Format the lines of the listing between the one holding "Describe the element at coordinates (654, 1050)" and the one holding "The width and height of the screenshot is (512, 404).", inclusive, as a JSON list of strings. Use one string per line and leave out blank lines.
• • • • • • •
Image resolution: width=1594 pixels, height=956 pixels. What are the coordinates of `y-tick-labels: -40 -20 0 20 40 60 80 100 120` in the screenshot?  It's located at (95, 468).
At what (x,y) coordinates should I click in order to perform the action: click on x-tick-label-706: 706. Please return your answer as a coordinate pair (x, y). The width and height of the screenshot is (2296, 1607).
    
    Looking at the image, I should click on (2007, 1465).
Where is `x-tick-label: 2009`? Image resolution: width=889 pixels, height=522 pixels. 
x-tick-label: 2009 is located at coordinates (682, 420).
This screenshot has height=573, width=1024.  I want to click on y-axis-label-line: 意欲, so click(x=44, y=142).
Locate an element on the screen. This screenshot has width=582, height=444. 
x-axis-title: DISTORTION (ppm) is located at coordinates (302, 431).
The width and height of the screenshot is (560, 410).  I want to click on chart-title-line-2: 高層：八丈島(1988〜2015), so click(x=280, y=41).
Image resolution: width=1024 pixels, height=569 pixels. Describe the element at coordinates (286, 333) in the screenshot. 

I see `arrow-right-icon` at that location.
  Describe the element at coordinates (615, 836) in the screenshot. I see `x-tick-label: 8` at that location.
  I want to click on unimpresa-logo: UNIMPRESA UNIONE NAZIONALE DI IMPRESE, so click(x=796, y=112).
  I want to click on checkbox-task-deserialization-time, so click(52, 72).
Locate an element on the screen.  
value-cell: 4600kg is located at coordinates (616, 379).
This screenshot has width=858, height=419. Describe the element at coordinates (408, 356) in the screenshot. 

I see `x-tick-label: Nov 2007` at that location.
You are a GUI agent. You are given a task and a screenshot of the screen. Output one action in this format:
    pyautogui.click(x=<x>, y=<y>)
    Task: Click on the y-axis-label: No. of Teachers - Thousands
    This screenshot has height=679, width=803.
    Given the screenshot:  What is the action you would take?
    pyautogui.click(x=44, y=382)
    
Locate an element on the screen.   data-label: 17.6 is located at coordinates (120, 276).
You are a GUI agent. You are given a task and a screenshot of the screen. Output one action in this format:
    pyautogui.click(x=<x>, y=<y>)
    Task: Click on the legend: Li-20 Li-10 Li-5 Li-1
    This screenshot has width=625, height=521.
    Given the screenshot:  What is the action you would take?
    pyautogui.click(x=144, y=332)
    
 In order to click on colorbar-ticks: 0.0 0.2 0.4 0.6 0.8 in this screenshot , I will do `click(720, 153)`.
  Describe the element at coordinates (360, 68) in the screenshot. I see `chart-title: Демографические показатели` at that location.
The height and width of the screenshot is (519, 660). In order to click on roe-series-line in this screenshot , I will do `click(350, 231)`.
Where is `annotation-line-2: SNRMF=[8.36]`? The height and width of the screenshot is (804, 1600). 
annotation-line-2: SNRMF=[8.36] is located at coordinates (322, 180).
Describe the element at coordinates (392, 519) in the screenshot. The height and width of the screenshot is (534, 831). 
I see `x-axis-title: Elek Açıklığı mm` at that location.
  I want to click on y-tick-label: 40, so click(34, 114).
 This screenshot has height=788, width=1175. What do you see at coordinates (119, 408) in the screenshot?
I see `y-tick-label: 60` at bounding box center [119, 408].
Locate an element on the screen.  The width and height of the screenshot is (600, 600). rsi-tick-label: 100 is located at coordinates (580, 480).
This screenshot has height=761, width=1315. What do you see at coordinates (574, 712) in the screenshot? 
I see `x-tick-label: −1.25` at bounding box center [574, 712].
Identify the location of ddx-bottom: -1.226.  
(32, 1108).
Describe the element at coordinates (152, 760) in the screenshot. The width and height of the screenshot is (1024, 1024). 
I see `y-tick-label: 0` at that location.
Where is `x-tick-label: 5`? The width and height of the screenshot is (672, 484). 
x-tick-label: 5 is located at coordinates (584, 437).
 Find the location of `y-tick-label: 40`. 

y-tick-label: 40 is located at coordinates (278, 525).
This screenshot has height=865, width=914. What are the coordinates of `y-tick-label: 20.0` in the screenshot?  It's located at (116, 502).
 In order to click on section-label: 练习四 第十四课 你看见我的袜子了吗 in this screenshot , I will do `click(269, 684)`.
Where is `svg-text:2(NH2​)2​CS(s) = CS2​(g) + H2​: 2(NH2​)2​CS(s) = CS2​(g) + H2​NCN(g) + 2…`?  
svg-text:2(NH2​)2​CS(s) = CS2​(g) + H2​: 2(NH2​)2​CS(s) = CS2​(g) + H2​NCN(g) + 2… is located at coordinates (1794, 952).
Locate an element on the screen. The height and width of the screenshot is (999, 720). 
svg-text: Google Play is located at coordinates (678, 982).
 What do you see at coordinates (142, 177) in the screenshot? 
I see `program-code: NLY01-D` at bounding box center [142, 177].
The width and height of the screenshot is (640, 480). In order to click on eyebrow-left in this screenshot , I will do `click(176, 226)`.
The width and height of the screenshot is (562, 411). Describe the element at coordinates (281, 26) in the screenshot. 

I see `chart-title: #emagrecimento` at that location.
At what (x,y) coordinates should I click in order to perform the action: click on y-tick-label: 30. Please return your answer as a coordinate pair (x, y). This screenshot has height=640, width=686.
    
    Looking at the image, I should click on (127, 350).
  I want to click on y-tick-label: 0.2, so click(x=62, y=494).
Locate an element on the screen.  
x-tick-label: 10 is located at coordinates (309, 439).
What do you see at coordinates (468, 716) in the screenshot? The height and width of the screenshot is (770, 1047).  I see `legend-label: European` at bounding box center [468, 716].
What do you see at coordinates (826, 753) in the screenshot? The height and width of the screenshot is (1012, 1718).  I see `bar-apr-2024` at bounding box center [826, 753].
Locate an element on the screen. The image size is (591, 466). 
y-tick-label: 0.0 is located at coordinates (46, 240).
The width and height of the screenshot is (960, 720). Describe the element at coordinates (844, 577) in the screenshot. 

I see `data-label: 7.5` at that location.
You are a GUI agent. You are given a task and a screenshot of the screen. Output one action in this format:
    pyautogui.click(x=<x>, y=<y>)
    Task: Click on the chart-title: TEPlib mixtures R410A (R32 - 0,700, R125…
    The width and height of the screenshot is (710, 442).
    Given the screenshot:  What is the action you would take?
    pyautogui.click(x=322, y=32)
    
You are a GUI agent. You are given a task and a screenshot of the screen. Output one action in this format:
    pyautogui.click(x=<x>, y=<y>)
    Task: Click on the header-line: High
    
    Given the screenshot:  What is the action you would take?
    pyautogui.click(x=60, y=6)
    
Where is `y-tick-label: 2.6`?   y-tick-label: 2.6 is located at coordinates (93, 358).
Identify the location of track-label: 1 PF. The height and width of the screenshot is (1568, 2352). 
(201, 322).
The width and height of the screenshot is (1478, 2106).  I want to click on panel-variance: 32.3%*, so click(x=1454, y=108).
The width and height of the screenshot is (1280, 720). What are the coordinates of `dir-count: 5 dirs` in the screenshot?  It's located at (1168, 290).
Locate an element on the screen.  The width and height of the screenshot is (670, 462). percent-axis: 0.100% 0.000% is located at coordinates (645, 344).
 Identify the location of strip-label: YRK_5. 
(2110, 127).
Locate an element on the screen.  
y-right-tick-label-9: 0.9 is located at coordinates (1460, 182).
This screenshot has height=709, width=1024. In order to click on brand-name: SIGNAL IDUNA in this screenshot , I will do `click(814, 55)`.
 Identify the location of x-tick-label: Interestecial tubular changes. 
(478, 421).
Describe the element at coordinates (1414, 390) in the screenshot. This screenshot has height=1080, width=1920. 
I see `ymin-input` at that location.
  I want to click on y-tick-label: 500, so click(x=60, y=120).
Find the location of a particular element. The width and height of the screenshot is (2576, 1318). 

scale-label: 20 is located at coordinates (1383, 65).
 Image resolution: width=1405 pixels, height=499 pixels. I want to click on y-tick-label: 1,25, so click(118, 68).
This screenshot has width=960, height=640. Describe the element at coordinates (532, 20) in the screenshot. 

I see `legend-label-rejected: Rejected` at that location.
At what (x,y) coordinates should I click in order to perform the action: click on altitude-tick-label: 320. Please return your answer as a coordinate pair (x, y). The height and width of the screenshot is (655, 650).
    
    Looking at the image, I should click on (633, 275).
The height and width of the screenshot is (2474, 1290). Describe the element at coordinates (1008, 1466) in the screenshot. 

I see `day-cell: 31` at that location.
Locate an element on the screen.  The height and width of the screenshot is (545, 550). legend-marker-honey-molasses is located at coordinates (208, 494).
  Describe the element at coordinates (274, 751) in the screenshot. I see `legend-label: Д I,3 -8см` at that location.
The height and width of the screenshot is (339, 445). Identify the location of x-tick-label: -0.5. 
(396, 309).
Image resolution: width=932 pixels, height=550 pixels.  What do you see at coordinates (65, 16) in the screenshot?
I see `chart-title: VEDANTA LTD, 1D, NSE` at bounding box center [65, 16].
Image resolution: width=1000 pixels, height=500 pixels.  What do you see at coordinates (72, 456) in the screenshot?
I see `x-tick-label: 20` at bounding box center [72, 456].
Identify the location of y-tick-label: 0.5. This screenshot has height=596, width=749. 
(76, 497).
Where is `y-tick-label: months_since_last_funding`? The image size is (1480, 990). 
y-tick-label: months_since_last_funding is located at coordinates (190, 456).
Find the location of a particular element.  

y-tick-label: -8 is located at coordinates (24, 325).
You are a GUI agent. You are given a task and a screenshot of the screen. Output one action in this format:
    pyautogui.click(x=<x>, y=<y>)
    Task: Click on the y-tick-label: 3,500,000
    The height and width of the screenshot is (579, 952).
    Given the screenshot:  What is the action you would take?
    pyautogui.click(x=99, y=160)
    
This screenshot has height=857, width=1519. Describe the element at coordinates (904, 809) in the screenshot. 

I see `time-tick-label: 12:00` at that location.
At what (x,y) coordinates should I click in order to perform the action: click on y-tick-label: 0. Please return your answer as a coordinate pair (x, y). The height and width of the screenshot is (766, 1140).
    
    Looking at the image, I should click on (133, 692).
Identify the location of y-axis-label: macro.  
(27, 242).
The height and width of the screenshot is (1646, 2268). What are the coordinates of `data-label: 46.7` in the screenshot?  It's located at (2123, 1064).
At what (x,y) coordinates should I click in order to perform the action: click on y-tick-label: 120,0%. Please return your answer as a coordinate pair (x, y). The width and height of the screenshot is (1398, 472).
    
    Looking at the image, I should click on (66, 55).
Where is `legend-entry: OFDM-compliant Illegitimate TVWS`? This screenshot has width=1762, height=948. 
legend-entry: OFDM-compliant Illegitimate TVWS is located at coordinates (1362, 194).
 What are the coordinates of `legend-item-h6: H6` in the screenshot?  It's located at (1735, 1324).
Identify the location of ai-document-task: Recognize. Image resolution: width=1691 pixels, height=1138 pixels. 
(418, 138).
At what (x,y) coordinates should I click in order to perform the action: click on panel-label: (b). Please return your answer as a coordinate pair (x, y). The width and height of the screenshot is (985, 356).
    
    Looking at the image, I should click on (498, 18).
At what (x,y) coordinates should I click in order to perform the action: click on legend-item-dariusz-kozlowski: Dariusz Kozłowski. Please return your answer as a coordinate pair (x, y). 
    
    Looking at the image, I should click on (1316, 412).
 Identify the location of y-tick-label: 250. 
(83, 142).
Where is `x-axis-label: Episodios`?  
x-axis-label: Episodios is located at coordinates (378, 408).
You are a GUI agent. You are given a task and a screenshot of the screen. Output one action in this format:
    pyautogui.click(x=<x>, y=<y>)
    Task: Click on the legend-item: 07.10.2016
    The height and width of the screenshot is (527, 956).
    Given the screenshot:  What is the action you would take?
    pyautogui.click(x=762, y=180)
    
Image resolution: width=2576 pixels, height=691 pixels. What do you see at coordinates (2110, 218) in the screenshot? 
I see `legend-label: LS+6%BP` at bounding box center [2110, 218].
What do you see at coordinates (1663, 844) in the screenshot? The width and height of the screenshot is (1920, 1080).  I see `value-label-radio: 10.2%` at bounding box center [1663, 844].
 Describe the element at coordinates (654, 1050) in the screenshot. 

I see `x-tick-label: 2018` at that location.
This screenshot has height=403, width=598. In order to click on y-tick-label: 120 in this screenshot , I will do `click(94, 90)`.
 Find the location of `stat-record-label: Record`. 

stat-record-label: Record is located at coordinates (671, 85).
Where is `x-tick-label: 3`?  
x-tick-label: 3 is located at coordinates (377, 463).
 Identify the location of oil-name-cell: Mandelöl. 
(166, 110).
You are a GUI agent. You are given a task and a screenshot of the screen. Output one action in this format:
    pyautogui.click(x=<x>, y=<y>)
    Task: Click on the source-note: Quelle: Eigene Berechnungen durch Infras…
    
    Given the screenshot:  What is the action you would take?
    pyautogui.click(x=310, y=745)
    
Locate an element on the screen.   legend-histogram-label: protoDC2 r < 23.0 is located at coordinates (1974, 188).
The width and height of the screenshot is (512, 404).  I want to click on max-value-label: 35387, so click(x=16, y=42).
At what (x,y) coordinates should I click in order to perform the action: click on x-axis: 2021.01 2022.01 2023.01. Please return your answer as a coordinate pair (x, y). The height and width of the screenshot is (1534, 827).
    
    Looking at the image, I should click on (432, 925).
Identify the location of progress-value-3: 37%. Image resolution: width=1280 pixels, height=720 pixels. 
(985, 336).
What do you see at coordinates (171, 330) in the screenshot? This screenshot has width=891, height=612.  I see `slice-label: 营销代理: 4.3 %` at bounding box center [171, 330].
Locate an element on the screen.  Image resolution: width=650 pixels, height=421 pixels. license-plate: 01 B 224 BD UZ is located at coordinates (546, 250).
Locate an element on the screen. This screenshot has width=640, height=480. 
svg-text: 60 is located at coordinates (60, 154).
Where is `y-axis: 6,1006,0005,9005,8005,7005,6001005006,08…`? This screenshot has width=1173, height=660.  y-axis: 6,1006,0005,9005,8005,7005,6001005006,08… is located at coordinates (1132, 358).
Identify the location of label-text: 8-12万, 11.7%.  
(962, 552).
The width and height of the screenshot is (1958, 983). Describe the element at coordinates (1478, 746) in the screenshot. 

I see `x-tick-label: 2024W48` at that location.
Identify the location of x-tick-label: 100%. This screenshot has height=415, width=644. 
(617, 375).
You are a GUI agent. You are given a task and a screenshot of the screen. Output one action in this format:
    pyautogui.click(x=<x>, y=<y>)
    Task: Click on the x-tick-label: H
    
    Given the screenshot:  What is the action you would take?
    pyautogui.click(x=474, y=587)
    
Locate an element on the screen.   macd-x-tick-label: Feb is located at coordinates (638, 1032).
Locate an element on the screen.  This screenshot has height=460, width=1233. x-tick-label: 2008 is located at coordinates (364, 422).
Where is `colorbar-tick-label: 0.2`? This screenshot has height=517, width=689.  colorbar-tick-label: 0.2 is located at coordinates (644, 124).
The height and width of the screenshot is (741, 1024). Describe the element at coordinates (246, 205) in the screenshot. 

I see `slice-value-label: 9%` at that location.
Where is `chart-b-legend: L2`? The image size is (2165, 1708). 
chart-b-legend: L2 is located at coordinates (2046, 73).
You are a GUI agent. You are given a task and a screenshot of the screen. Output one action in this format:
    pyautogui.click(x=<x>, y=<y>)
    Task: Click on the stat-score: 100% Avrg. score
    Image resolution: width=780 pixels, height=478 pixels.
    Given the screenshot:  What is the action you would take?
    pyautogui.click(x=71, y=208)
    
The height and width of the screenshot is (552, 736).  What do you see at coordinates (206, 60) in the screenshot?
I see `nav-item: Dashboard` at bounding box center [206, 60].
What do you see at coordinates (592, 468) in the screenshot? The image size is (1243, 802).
• • • • • • •
→ **RESULT OF THE TASK**
[
  " Describe the element at coordinates (654, 1050) in the screenshot. ",
  "I see `x-tick-label: 2018` at that location.",
  "This screenshot has height=403, width=598. In order to click on y-tick-label: 120 in this screenshot , I will do `click(94, 90)`.",
  " Find the location of `stat-record-label: Record`. ",
  "stat-record-label: Record is located at coordinates (671, 85).",
  "Where is `x-tick-label: 3`?  ",
  "x-tick-label: 3 is located at coordinates (377, 463).",
  " Identify the location of oil-name-cell: Mandelöl. ",
  "(166, 110).",
  "You are a GUI agent. You are given a task and a screenshot of the screen. Output one action in this format:",
  "    pyautogui.click(x=<x>, y=<y>)",
  "    Task: Click on the source-note: Quelle: Eigene Berechnungen durch Infras…",
  "    Given the screenshot:  What is the action you would take?",
  "    pyautogui.click(x=310, y=745)",
  "Locate an element on the screen.   legend-histogram-label: protoDC2 r < 23.0 is located at coordinates (1974, 188).",
  "The width and height of the screenshot is (512, 404).  I want to click on max-value-label: 35387, so click(x=16, y=42)."
]